Three hundred people, give or take, twenty bonfires and a dozen kegs. There was also a garbage party—someone had brought a garbage can and people had dumped into it whatever alcoholic stuff they’d brought with them, creating a mystery punch. And a fire hazard.
And I finally got to see the Satan worshippers. A dozen of them. Their black leather was somewhat more bizarre and expensive than that of the average fan. They were up on the hillside, standing in a circle, working their way through some kind of ritual that involved torches and large knives.
The big knives weren’t too dangerous compared to the cheap revolvers that half of the guys on the beach were probably carrying, and a few spells and incantations didn’t worry me as much as the Basco Explorer. But we swung around them anyhow, since a few grams of PCP could make anyone feisty.
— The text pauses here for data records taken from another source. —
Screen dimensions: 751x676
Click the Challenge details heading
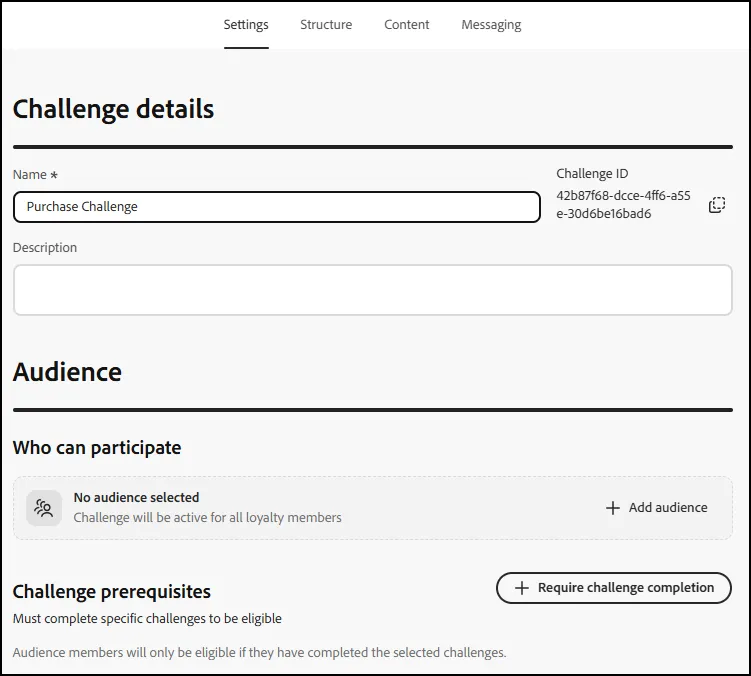point(114,109)
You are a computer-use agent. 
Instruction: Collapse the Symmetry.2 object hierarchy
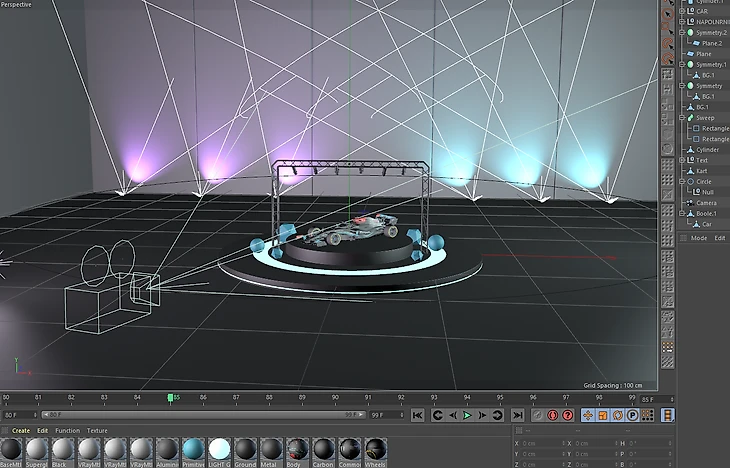click(681, 33)
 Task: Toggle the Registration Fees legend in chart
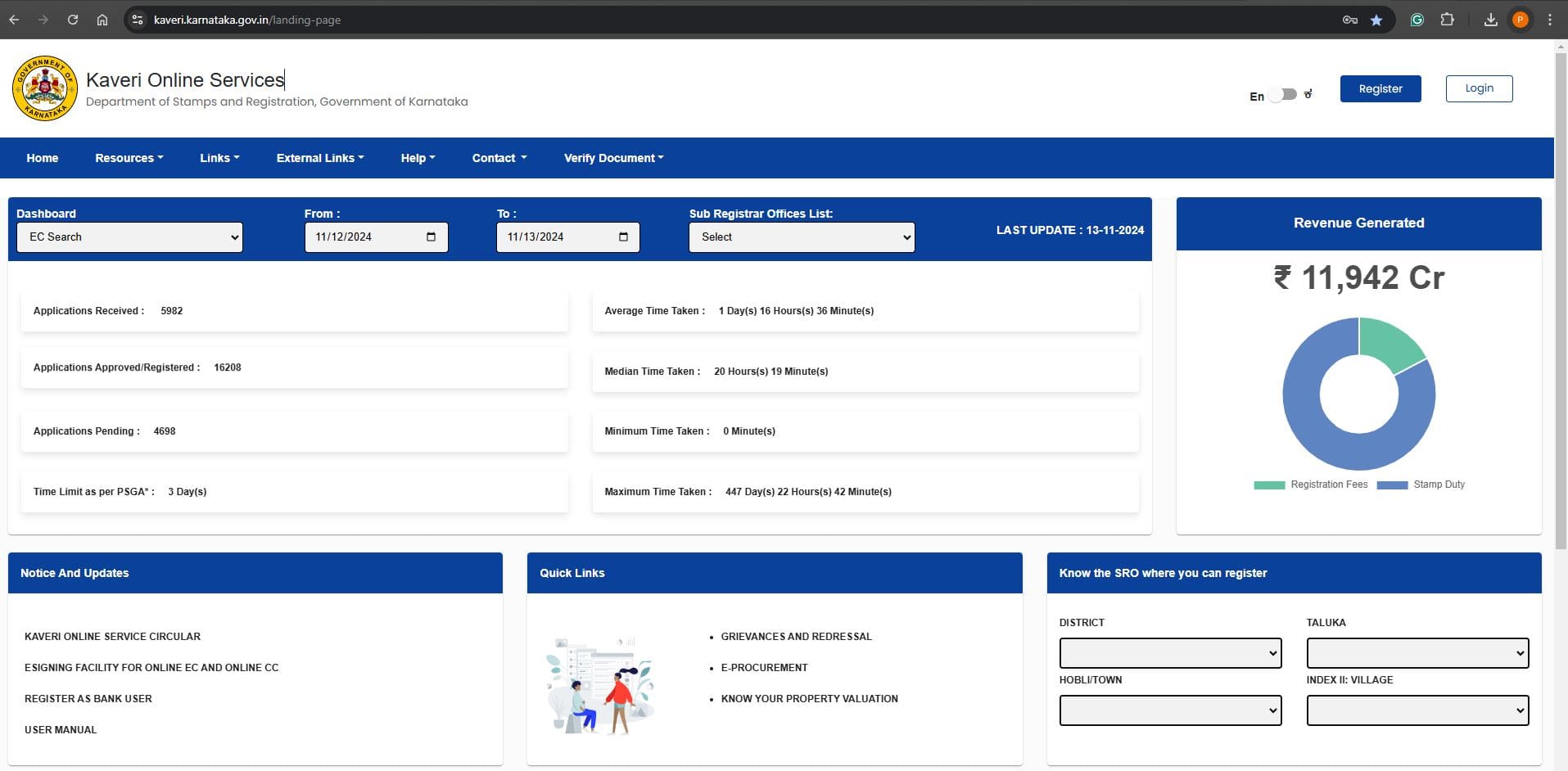[x=1311, y=485]
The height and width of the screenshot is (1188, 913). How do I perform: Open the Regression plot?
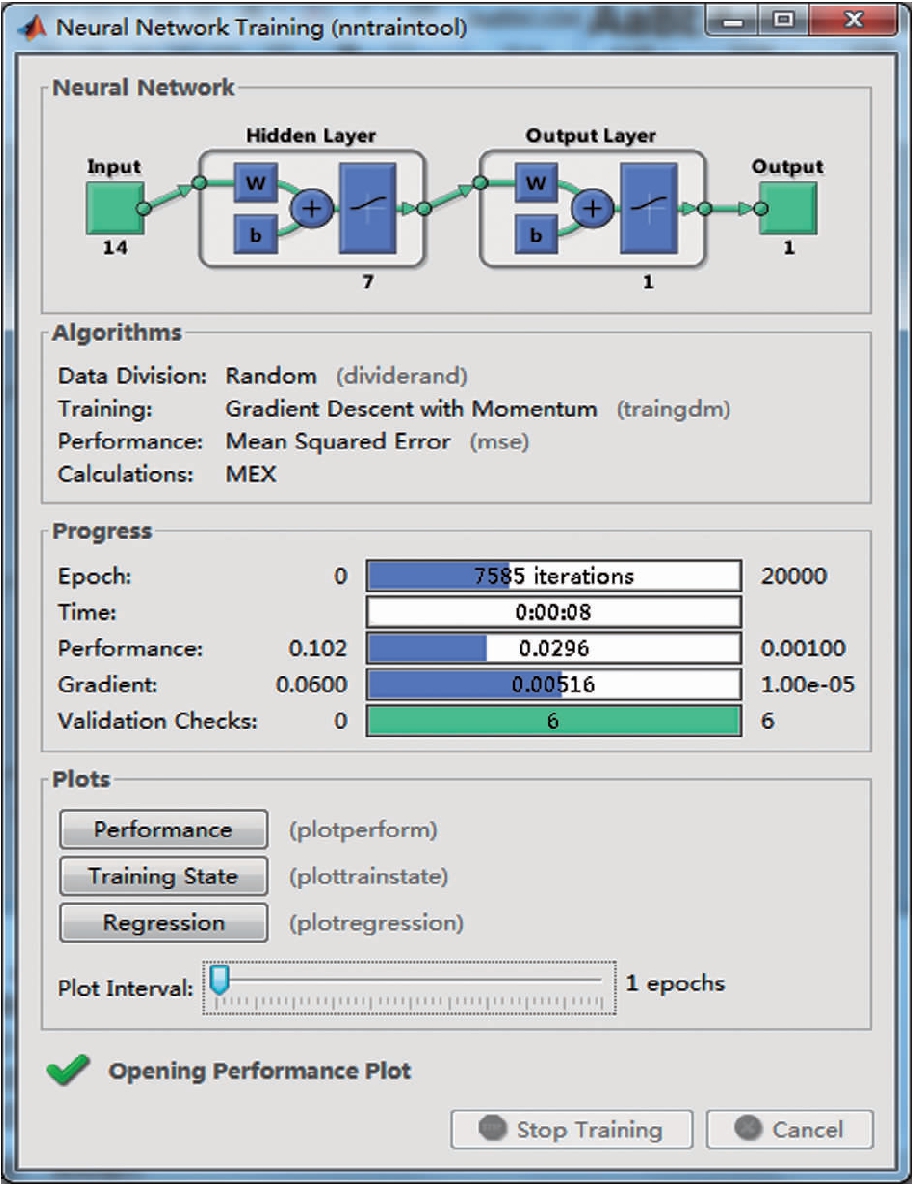click(163, 923)
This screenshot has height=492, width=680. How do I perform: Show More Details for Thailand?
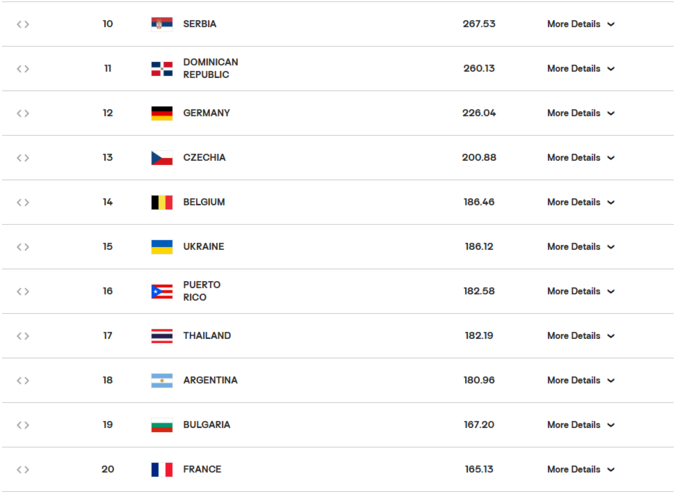coord(580,336)
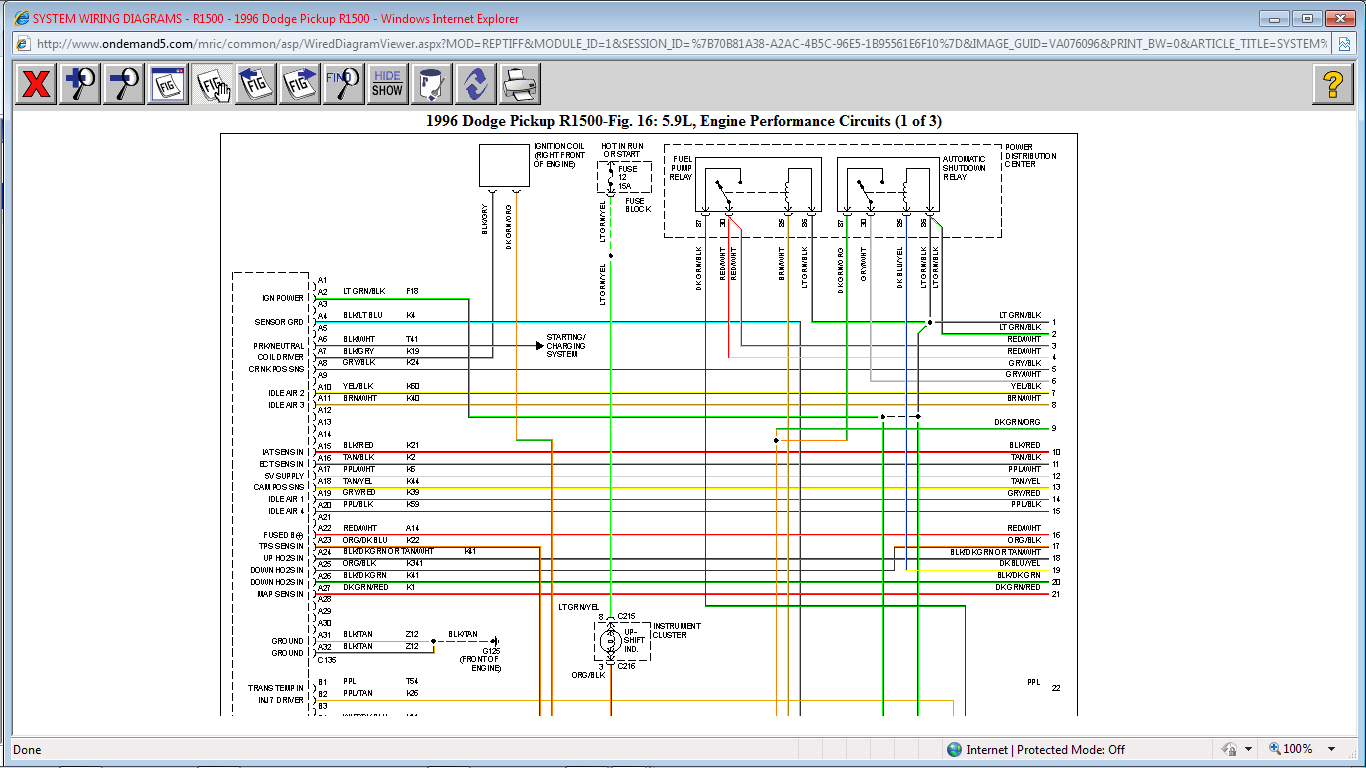Print the wiring diagram
Screen dimensions: 1366x768
[520, 84]
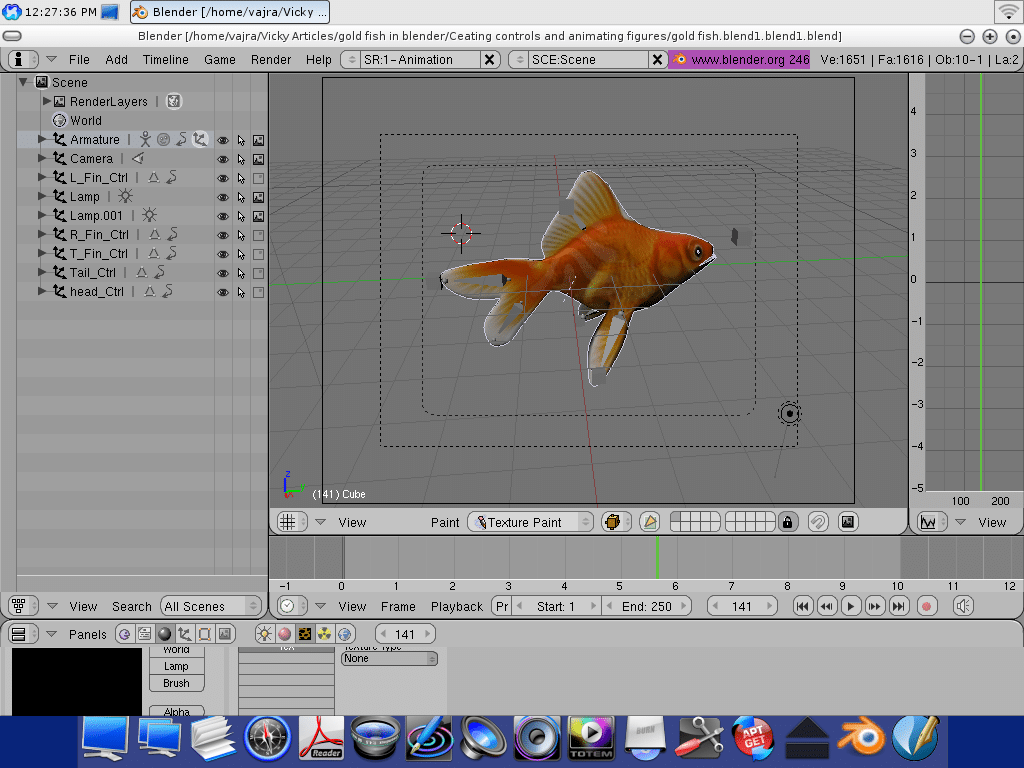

Sometimes, they said, drugs led to possession. Then you had to get yourself an exorcist. The exorcist would come and call out the name of the evil spirit, and that would scare it away. This was all it took—no surgical operations, no chemicals, not even much of a ritual. I figured I was in a similar business. I stood in front of the TV cameras and called out the names of corporations. I lacked the power to do much more than that, but it seemed to be pretty effective.
Dolmacher had called out Basco’s name earlier today. If I could find some kind of evidence under this barge, it would establish a link in my theoretical chain of events, and I, too, could call out their name. It wouldn’t bring down Basco, maybe, but it would probably ruin Alvin Pleshy. And Laughlin would really be pissed.